The bill, which the Senate is expected to pass after its July recess, would create an independent oversight board and require the IRS commissioner to restructure the agency, revamp its personnel system and focus employees on customer service.

President Clinton has said he will sign the bill.

Within minutes after the bill passed, longtime IRS Deputy Commissioner Michael P. Dolan resigned from the agency, the Associated Press reported. Dolan said he wanted to give Commissioner Charles Rossotti "the maximum opportunity to form a senior team that will provide continuity through the very important work of the next several years."

The independent oversight board would include six private sector members with managerial expertise, along with the Treasury Secretary, the IRS commissioner and an employee union representative.

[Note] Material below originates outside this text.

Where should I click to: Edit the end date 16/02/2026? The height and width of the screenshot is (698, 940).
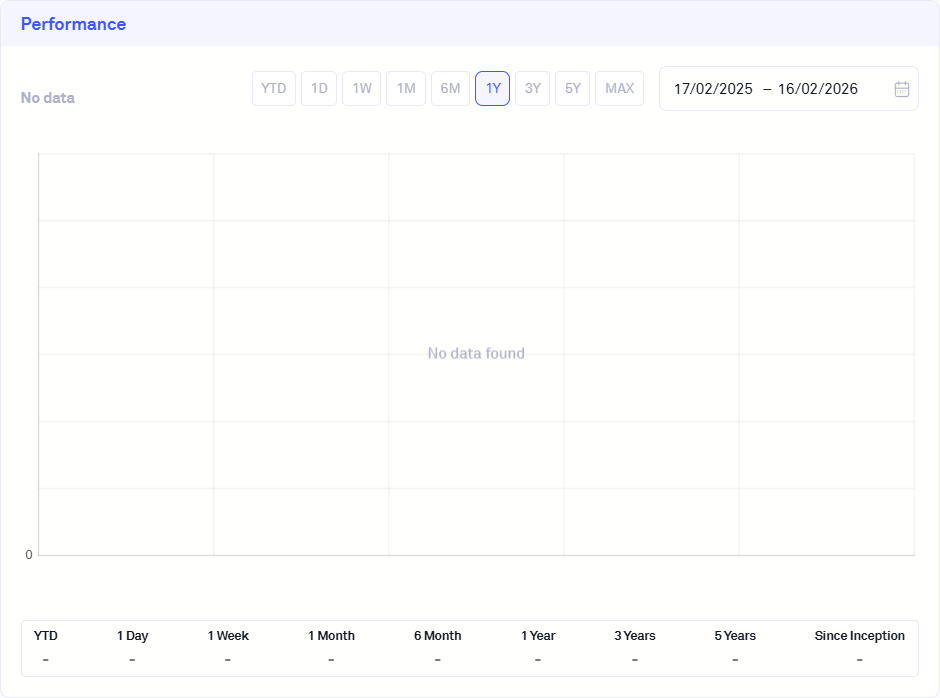(818, 89)
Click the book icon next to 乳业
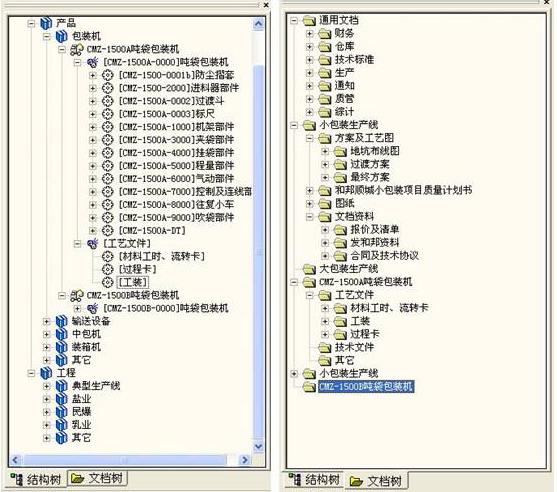 click(61, 425)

The board would approve strategic and organizational plans for the IRS, as well as review executive appointments.

Several lawmakers, the Office of Government Ethics and the Senior Executives Association opposed union representation on the board, citing conflict-of-interest rules. But the bill grants the union representative a waiver from those rules.

The bill also gives the IRS commissioner authority to hire up to 40 executives outside of normal rules governing political and executive appointments. The positions are limited to 4-year appointments, but are eligible for salaries up to the Vice President's pay level. The commissioner can also grant executives bonuses above 20 percent of base pay, which is the statutory cap for senior executives. The bill stipulates that executives be evaluated on their ability to achieve results as required under the Government Performance and Results Act, the Clinger-Cohen Act and other performance measurement initiatives.

Under the bill, the IRS chief will also be able to establish a personnel demonstration project, a broad-band pay system, new performance standards and cash award programs for employees. The act prohibits IRS managers from measuring employees' performance based on tax enforcement results or production quotas or goals. Instead, managers should set "the fair and equitable treatment of taxpayers" as one of the standards for evaluating employee performance. The bill also denies IRS employees the right to protest denials of within-grade increases to the Merit Systems Protection Board.

The bill grants the IRS buyout authority through Jan. 1, 2003, allowing the agency to offer employees up to $25,000 to resign or retire early.

To improve customer service at the IRS, the bill requires the agency to restate its mission statement to "place a greater emphasis on serving the public and meeting taxpayer needs." The act instructs the IRS commissioner to develop a customer service training program for employees.

The IRS will also have to include an employee's name and telephone number on all correspondence with taxpayers and IRS representatives will have to give their name when speaking with taxpayers over the phone. The bill instructs the IRS to come up with a way for one employee to handle a taxpayer's matter until it is resolved whenever that is feasible.

The bill also supports IRS Commissioner Charles Rossotti's plan to restructure the agency into customer lines and reorganize its system of national, regional and district offices.

House and Senate negotiators agreed to the IRS conference report on Tuesday. The bill follows months of Senate and House debate in the wake of two sets of Senate Finance Committee hearings into taxpayer abuses and employee complaints at the IRS.